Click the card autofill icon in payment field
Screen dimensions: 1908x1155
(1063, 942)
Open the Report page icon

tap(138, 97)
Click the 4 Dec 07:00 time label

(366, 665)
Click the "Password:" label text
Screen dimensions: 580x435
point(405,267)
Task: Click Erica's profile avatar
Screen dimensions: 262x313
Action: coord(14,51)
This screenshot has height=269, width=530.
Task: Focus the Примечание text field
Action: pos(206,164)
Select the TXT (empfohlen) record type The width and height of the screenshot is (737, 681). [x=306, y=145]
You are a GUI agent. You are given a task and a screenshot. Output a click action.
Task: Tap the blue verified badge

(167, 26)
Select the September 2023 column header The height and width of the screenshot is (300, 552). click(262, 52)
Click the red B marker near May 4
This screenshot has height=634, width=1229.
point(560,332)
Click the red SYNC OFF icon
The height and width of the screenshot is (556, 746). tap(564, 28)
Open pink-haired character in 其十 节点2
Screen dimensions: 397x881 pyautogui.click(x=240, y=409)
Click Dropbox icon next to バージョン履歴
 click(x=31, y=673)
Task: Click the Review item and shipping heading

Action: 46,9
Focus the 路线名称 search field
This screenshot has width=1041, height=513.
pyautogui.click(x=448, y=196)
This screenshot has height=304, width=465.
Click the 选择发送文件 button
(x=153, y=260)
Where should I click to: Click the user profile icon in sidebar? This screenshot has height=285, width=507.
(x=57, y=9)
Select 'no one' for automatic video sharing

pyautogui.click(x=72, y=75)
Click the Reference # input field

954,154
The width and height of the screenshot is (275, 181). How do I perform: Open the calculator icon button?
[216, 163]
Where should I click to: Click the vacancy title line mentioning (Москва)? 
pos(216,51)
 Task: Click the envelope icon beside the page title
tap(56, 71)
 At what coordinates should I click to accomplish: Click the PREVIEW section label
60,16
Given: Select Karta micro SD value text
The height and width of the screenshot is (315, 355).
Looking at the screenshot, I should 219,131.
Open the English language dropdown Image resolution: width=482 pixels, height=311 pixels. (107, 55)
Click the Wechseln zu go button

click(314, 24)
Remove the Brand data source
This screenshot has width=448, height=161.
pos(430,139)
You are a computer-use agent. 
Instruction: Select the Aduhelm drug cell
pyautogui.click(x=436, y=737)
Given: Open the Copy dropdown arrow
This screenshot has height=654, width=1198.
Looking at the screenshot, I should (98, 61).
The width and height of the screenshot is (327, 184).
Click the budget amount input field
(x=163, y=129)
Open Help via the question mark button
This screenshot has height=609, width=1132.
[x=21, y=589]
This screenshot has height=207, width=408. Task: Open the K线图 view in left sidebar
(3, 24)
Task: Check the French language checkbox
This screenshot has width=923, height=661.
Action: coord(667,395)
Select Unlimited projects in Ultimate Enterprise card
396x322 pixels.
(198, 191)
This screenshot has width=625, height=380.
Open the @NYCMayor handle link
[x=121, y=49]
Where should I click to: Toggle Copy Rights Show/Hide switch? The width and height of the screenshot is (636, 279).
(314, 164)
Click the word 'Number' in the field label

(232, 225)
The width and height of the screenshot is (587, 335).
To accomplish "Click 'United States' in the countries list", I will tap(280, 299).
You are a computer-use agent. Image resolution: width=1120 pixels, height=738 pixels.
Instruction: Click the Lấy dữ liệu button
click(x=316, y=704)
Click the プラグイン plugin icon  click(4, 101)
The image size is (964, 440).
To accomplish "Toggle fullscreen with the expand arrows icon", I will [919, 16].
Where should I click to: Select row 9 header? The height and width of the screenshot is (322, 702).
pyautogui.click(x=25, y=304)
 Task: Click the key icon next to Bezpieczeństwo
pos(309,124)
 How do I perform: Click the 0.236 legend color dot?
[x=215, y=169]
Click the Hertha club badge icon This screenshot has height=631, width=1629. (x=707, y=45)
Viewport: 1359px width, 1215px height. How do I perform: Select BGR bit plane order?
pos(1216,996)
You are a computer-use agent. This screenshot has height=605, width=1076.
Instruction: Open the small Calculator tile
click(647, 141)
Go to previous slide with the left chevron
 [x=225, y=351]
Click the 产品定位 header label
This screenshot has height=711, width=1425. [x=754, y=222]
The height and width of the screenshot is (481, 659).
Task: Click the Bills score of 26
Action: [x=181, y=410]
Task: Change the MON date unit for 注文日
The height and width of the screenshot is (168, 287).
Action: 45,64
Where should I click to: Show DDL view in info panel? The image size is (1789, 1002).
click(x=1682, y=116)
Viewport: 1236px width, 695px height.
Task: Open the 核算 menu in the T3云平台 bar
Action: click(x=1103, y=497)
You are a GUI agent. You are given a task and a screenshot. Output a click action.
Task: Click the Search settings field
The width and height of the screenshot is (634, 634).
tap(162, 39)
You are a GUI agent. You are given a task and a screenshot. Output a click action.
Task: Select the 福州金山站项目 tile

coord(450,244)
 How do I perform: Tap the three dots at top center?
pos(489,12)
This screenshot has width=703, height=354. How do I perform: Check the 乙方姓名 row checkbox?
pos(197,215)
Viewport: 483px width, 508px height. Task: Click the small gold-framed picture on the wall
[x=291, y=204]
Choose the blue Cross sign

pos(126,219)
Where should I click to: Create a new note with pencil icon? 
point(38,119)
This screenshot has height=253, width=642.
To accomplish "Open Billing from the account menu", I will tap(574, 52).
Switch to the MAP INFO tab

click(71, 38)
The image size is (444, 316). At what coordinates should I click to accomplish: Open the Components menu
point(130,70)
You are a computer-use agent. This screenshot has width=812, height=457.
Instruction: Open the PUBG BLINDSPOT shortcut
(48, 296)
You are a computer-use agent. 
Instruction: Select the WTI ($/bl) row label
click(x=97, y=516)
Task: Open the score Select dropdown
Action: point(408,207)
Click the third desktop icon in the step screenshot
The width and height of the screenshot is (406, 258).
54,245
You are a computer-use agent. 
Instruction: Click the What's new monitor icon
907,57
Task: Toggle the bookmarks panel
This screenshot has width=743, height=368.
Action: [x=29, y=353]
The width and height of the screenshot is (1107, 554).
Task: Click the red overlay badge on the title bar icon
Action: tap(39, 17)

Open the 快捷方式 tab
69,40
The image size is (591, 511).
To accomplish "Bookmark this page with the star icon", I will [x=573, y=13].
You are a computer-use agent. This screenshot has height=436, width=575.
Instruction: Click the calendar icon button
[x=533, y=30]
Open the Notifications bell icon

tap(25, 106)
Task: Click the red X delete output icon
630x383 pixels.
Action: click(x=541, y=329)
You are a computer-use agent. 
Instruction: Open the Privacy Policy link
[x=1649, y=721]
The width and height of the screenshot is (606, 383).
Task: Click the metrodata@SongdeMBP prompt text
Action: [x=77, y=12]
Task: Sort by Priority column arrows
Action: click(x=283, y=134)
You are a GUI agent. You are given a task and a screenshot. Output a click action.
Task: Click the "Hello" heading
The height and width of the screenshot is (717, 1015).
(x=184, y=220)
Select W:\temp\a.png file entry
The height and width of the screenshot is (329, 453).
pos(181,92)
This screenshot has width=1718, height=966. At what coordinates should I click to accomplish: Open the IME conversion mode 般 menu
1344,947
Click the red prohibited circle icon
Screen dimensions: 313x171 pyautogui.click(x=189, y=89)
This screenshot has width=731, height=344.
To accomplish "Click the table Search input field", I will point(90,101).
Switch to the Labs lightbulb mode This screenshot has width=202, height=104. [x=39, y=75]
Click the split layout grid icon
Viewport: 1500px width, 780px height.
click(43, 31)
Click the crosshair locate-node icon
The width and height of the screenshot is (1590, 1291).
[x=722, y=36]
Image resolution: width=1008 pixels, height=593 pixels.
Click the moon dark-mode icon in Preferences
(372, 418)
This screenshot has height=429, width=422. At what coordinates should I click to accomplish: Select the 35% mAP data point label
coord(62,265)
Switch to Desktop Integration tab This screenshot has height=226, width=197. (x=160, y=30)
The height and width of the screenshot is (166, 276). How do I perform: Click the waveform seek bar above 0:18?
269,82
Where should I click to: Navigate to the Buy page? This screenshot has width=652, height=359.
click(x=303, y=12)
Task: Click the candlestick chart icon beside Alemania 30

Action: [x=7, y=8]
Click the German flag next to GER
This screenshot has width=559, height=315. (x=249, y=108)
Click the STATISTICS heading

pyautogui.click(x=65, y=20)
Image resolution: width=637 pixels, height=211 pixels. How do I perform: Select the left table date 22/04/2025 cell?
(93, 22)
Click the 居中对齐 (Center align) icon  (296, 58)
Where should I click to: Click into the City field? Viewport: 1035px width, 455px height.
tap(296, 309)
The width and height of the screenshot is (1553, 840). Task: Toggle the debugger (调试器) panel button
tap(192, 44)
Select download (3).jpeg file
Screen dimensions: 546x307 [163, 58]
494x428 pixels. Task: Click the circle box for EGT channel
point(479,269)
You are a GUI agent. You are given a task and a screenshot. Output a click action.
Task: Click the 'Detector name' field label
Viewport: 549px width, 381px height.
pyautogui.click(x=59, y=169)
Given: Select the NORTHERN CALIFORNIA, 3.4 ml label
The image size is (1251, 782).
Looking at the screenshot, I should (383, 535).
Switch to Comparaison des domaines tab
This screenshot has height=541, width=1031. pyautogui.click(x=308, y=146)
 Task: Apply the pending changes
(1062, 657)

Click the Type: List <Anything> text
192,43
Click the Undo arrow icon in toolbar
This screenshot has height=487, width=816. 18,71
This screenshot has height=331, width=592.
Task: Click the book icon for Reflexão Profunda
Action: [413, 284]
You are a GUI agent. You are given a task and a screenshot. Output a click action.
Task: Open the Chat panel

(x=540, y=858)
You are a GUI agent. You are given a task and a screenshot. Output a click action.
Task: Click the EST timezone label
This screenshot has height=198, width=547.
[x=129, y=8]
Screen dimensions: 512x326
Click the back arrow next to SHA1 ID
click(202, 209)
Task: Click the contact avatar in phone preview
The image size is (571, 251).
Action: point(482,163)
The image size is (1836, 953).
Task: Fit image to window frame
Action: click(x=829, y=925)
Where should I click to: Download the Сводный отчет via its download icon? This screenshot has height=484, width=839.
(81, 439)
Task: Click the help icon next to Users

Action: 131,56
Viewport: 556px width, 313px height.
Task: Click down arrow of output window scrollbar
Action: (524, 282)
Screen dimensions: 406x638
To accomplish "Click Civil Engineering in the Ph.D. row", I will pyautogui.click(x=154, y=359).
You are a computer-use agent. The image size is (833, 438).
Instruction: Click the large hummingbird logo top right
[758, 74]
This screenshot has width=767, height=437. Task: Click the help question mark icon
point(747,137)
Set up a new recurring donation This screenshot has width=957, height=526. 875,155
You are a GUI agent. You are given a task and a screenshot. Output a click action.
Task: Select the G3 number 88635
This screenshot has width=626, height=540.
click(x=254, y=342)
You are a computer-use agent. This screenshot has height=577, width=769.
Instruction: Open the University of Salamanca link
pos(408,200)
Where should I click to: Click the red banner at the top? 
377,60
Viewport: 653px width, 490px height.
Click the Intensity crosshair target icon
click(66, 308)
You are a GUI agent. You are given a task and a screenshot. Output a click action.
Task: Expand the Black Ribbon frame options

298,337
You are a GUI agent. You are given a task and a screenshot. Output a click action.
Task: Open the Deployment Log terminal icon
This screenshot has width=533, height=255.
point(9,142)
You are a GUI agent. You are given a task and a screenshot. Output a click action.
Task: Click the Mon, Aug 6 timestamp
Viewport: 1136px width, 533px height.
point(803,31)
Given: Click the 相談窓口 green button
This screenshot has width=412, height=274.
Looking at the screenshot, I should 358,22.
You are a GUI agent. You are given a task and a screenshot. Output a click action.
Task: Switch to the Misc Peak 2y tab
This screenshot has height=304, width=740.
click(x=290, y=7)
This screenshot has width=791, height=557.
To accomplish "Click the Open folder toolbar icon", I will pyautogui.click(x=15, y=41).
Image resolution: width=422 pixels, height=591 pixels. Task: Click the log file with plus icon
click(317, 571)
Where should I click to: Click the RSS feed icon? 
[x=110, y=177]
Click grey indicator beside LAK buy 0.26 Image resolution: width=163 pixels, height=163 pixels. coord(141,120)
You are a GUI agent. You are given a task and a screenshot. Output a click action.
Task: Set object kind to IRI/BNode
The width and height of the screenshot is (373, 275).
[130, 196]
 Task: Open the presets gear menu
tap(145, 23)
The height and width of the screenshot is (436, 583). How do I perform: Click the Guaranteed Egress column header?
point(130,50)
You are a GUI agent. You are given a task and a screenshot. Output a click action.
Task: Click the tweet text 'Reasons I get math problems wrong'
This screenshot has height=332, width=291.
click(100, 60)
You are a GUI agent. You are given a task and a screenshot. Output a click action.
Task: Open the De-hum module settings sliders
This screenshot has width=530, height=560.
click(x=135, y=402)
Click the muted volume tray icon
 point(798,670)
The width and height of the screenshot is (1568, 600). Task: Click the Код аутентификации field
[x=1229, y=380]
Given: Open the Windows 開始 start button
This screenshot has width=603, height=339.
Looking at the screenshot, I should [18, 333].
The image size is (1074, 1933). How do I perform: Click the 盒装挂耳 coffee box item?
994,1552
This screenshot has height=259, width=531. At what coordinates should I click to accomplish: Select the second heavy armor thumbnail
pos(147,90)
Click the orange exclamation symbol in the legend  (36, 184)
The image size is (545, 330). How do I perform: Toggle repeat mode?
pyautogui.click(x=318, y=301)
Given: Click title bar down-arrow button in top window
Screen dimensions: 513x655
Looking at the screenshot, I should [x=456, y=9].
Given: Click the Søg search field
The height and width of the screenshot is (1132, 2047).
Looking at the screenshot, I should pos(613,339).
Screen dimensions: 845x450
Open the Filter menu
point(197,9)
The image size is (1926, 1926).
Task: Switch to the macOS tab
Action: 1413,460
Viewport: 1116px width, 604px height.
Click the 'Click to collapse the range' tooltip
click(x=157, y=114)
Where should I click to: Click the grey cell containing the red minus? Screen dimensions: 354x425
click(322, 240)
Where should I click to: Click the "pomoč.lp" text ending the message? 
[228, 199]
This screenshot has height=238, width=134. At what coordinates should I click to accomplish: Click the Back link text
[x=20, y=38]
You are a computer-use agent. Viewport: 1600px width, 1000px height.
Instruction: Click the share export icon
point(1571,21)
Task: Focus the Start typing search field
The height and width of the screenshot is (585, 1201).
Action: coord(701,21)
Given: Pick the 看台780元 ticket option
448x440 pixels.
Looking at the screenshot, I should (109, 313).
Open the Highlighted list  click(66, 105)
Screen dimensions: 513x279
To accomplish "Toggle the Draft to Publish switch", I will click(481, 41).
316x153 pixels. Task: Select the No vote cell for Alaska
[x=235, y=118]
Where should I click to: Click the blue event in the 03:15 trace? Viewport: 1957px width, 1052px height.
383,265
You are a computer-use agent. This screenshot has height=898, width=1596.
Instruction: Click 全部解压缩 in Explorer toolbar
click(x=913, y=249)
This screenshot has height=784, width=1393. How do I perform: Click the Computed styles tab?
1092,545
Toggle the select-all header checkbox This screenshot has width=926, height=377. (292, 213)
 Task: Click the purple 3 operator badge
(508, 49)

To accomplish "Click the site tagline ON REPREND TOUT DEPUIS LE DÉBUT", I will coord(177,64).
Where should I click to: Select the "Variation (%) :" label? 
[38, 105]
━━━━━━━━━━━━━━━━━━━━
**REQUIREMENT**
Extract the stretch of lines from the one containing "Switch to Comparaison des domaines tab" through the one containing "will pyautogui.click(x=154, y=359).", reproducing each line verbatim.

**SOLUTION TO THIS EXERCISE**
Switch to Comparaison des domaines tab
This screenshot has height=541, width=1031. pyautogui.click(x=308, y=146)
 Task: Apply the pending changes
(1062, 657)

Click the Type: List <Anything> text
192,43
Click the Undo arrow icon in toolbar
This screenshot has height=487, width=816. 18,71
This screenshot has height=331, width=592.
Task: Click the book icon for Reflexão Profunda
Action: [413, 284]
You are a GUI agent. You are given a task and a screenshot. Output a click action.
Task: Open the Chat panel

(x=540, y=858)
You are a GUI agent. You are given a task and a screenshot. Output a click action.
Task: Click the EST timezone label
This screenshot has height=198, width=547.
[x=129, y=8]
Screen dimensions: 512x326
Click the back arrow next to SHA1 ID
click(202, 209)
Task: Click the contact avatar in phone preview
The image size is (571, 251).
Action: point(482,163)
The image size is (1836, 953).
Task: Fit image to window frame
Action: click(x=829, y=925)
Where should I click to: Download the Сводный отчет via its download icon? This screenshot has height=484, width=839.
(81, 439)
Task: Click the help icon next to Users

Action: 131,56
Viewport: 556px width, 313px height.
Task: Click down arrow of output window scrollbar
Action: (524, 282)
Screen dimensions: 406x638
To accomplish "Click Civil Engineering in the Ph.D. row", I will pyautogui.click(x=154, y=359).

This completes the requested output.